:: Task details ::
Begin at the line below that has "Visit Us (1140, 1359)" and stop after the line that has "a lot of keywords (39, 406)". Please restate only those lines, word for word.

[Stored entries]
□ □ □ □ □ □ □
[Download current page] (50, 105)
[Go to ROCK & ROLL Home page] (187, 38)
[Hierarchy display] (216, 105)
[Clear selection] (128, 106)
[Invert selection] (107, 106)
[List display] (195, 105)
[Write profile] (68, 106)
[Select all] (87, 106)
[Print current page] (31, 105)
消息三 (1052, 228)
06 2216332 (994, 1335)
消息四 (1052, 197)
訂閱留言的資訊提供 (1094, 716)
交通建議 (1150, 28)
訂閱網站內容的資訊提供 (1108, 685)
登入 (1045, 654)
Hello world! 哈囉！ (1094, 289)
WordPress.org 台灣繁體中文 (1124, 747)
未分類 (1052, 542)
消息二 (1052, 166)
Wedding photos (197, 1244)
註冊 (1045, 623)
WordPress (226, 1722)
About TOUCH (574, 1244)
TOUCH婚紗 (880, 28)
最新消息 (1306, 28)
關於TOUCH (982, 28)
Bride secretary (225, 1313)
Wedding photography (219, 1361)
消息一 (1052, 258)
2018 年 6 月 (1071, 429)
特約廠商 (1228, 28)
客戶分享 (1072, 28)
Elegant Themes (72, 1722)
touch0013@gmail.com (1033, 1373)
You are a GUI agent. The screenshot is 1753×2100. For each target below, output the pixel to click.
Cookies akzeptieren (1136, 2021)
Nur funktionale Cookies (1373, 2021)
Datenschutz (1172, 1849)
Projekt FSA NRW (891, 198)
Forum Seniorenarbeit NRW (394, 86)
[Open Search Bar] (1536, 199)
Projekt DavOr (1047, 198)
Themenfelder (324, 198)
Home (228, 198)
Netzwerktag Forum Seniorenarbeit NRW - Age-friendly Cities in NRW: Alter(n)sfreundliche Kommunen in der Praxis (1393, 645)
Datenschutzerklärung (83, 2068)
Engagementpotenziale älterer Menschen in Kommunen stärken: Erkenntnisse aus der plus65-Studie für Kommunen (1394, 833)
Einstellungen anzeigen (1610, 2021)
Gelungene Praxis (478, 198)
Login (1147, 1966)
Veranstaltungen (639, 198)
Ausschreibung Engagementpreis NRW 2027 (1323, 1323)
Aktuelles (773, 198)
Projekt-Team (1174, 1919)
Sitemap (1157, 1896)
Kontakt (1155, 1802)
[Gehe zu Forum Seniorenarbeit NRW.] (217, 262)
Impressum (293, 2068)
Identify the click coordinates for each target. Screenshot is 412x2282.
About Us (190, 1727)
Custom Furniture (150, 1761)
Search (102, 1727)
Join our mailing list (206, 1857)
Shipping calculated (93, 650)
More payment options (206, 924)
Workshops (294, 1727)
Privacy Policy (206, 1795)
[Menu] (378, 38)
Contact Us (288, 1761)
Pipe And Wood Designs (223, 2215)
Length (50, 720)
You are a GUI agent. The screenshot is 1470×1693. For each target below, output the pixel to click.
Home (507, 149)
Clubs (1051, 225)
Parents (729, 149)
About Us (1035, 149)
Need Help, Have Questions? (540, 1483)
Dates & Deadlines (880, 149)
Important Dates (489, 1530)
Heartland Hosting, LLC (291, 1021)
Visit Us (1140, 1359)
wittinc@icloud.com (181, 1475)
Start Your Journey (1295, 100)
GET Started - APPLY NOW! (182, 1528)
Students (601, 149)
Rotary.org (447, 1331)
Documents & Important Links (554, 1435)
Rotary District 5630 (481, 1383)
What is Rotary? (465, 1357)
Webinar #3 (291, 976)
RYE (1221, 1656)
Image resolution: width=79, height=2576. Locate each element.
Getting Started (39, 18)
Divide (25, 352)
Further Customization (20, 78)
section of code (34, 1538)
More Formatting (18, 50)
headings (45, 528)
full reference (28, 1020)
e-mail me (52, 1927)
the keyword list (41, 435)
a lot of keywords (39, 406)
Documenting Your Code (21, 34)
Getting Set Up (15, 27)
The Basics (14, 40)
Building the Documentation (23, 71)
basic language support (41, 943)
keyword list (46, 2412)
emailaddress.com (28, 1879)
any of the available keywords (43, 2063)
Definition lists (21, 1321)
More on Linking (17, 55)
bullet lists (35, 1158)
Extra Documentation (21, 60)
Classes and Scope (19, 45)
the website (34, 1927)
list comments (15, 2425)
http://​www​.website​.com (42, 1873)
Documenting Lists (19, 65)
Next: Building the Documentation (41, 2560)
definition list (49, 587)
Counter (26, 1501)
□ □ □ □ □ □ □
:: Written response ::
Visit Us (1140, 1359)
wittinc@icloud.com (181, 1475)
Start Your Journey (1295, 100)
GET Started - APPLY NOW! (182, 1528)
Students (601, 149)
Rotary.org (447, 1331)
Documents & Important Links (554, 1435)
Rotary District 5630 (481, 1383)
What is Rotary? (465, 1357)
Webinar #3 (291, 976)
RYE (1221, 1656)
Image resolution: width=79, height=2576. Locate each element.
Getting Started (39, 18)
Divide (25, 352)
Further Customization (20, 78)
section of code (34, 1538)
More Formatting (18, 50)
headings (45, 528)
full reference (28, 1020)
e-mail me (52, 1927)
the keyword list (41, 435)
a lot of keywords (39, 406)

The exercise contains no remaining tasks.